■ Your objective
Scan the entries for lines with "next" and say how many there are, with nothing more.

(Dataset records)

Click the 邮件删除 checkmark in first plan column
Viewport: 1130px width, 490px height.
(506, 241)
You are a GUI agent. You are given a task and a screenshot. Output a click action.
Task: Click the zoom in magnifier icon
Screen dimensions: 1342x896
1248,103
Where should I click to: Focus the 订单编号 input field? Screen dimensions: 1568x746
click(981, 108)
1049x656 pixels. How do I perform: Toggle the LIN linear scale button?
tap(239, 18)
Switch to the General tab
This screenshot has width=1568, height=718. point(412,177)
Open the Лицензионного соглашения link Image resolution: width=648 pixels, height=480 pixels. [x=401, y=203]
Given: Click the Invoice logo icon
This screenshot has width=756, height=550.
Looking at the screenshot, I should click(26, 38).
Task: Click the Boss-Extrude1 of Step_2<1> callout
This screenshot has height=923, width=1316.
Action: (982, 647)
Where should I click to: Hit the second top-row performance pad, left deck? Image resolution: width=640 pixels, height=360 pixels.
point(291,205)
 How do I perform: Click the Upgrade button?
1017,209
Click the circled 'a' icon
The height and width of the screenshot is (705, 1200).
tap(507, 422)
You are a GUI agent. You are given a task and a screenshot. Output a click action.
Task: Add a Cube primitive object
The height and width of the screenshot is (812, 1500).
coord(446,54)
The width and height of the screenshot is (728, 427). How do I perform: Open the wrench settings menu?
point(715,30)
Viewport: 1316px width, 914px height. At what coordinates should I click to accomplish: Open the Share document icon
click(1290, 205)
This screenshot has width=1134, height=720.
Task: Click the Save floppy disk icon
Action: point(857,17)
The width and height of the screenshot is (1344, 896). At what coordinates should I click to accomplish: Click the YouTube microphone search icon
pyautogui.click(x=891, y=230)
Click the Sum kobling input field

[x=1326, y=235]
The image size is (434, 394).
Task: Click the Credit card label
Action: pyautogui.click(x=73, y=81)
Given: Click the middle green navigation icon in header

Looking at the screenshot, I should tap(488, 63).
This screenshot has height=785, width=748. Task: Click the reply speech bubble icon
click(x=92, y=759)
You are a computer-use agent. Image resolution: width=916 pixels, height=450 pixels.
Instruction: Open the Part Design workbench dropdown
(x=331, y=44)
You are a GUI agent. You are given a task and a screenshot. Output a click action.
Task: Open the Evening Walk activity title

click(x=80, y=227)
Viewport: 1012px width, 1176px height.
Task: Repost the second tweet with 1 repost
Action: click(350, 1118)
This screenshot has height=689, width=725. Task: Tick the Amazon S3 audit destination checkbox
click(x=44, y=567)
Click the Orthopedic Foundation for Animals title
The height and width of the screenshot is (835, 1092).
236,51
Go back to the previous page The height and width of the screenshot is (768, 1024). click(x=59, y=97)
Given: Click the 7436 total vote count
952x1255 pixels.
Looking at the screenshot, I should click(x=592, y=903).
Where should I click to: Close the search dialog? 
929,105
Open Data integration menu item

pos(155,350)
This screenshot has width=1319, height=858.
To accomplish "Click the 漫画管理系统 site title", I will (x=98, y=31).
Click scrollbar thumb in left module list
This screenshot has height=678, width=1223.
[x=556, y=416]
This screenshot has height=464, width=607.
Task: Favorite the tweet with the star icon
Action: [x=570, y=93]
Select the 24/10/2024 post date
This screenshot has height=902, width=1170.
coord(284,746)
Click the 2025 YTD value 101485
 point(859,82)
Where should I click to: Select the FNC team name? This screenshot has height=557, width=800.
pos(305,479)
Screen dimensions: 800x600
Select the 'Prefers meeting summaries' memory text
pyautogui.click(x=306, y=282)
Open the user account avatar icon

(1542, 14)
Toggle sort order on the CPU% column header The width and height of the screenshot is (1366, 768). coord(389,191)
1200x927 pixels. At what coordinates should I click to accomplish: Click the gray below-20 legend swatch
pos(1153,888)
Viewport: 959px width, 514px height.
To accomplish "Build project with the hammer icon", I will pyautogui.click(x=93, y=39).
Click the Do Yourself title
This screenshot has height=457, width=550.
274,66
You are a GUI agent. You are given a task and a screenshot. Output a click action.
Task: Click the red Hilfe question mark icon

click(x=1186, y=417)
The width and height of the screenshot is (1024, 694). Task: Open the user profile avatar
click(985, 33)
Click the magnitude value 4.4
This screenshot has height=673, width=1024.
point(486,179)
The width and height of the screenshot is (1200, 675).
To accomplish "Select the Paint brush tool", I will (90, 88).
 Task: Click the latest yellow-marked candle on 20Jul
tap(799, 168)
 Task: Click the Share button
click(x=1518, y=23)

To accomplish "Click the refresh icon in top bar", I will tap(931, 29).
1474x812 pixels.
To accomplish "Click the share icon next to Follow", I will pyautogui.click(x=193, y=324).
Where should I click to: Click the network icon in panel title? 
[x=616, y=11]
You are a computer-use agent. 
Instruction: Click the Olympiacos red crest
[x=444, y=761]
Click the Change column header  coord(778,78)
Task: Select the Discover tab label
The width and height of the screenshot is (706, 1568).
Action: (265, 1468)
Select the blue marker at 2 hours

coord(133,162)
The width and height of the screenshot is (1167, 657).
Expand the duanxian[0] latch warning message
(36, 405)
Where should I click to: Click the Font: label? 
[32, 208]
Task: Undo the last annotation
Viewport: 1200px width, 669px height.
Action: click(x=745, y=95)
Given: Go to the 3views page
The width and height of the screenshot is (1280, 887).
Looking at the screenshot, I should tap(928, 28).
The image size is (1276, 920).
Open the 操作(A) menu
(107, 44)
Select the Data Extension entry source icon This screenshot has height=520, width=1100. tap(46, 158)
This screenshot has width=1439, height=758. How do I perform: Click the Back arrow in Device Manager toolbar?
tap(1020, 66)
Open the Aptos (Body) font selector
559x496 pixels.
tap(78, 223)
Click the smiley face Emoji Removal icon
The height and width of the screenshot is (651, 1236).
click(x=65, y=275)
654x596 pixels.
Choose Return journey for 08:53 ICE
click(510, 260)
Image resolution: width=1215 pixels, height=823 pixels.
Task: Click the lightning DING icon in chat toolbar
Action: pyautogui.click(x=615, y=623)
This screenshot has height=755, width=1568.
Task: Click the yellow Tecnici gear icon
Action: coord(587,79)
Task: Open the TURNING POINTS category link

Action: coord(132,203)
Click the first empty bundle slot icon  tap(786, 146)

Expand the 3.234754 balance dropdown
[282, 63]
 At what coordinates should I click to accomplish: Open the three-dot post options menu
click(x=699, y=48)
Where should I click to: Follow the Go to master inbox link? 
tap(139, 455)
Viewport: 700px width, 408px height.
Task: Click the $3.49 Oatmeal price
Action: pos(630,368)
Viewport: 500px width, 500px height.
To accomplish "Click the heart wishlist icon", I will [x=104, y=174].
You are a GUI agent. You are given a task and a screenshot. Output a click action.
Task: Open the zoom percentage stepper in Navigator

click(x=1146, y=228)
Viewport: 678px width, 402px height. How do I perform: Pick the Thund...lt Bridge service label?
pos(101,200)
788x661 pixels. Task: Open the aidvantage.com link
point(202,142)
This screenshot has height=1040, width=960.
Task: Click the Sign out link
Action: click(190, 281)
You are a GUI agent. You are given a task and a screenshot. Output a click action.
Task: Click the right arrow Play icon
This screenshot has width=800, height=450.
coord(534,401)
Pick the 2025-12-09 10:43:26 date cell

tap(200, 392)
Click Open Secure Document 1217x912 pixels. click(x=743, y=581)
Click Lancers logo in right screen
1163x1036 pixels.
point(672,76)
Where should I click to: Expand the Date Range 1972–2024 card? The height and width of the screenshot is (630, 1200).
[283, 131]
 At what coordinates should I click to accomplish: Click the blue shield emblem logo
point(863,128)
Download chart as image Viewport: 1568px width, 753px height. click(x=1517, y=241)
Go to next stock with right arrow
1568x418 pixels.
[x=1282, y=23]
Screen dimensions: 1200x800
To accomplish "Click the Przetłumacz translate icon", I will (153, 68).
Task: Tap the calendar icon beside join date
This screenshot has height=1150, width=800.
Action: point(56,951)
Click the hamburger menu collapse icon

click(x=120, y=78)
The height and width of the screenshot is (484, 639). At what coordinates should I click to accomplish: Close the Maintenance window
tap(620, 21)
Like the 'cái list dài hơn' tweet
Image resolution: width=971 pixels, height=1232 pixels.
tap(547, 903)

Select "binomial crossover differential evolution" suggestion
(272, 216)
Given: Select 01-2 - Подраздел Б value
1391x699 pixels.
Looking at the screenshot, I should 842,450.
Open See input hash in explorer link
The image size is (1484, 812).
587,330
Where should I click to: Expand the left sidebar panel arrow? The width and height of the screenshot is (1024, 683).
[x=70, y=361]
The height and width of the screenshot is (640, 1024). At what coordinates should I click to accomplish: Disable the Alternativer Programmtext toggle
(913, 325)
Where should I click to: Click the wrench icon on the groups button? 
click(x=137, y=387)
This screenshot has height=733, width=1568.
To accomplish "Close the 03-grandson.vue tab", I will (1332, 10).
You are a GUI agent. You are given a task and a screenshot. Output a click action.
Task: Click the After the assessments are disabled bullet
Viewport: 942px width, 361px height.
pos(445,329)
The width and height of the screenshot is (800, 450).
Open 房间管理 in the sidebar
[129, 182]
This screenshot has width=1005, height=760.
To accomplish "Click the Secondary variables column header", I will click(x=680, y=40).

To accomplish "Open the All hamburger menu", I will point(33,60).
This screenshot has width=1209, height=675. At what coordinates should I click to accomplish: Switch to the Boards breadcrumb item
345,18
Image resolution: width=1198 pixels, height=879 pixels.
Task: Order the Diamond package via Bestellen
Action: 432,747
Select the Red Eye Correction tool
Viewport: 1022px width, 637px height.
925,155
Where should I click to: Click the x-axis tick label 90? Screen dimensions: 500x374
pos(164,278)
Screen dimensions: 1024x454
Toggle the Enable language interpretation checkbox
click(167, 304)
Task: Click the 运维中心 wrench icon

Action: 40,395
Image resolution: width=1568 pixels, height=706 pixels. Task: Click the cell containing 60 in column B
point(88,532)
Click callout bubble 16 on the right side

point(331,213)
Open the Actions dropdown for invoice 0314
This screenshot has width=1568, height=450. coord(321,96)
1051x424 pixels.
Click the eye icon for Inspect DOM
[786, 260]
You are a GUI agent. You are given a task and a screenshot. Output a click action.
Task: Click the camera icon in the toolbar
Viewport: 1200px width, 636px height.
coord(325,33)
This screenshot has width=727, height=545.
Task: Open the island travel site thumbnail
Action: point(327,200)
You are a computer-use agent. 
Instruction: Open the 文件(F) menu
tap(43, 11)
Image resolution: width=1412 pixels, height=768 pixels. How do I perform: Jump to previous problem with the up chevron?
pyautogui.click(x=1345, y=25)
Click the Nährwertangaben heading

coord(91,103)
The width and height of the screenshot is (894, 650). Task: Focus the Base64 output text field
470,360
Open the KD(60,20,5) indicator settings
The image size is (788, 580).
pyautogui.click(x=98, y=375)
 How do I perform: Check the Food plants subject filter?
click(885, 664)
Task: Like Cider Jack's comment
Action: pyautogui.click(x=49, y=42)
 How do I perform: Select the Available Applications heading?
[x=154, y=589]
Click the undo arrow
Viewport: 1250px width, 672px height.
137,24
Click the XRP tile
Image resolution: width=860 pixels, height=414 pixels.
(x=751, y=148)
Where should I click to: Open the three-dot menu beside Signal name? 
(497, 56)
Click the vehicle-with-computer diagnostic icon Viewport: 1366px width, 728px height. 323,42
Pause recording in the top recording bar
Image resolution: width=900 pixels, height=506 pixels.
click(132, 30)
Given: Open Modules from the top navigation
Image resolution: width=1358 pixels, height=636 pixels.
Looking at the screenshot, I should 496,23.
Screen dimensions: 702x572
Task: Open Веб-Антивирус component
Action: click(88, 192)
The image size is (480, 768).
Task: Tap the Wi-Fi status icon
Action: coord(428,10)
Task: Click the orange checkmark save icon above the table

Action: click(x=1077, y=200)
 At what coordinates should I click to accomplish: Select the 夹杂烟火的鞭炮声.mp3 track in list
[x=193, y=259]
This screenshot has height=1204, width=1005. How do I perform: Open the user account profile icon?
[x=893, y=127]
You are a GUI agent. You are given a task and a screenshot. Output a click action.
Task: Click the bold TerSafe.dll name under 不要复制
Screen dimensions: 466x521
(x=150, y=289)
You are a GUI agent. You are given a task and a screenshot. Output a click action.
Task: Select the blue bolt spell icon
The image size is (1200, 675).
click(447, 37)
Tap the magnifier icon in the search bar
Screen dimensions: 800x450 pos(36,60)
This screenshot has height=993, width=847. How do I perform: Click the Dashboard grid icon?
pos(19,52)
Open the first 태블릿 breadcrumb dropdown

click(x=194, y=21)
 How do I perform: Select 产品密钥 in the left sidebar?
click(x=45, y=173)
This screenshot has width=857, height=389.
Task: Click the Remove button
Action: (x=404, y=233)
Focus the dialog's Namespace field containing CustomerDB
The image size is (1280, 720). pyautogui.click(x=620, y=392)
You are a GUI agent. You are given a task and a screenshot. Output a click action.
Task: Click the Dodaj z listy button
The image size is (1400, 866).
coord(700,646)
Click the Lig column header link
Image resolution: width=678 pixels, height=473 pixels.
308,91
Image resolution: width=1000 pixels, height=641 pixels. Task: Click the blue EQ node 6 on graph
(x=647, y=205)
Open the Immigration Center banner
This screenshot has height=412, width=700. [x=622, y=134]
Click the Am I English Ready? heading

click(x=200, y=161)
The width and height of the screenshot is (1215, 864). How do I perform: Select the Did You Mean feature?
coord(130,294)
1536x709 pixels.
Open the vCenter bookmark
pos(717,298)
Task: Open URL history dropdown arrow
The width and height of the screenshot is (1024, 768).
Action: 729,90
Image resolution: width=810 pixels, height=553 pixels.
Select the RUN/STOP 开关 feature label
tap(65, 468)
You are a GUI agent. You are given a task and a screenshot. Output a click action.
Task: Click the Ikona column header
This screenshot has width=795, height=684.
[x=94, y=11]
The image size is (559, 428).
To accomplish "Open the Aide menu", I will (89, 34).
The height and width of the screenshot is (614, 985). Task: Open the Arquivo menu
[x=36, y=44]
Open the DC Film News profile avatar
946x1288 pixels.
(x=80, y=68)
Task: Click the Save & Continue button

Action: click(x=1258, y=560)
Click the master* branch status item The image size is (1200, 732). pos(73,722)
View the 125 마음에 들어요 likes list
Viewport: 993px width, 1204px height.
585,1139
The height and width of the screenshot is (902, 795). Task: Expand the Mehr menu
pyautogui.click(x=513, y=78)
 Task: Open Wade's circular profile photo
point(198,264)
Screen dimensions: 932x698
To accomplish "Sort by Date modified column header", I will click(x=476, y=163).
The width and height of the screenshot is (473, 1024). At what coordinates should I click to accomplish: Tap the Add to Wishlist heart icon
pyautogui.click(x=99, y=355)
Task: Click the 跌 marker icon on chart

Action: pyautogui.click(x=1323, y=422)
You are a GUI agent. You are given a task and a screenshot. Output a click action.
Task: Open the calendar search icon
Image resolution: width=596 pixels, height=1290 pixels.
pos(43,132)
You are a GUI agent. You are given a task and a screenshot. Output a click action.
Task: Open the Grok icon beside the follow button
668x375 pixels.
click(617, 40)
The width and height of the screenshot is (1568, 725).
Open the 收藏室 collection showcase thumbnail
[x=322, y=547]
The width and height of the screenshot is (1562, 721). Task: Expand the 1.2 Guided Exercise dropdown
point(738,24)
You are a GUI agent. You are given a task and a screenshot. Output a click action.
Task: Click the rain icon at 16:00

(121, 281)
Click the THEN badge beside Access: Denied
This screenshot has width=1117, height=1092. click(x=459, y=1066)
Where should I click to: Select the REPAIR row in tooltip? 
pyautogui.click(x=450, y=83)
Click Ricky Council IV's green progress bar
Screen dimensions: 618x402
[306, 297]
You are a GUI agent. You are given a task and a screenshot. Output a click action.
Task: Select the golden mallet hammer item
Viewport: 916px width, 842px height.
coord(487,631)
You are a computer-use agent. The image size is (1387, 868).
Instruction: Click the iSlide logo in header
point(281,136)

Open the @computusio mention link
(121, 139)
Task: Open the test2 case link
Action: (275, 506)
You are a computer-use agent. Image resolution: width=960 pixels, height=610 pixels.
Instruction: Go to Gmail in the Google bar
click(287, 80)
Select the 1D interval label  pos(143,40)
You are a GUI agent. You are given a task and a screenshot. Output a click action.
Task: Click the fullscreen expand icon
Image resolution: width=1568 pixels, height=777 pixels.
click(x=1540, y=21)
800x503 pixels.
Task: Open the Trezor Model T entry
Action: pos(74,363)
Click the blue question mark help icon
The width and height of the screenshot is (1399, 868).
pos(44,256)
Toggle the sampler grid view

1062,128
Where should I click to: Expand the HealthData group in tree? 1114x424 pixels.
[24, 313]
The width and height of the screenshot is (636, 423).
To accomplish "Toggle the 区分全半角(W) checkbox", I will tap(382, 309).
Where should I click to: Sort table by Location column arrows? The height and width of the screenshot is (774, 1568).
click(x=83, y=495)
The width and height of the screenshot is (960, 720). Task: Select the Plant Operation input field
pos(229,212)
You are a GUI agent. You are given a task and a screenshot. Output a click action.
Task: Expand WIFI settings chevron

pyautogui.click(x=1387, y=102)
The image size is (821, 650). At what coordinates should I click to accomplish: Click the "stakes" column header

■ Response to the task
2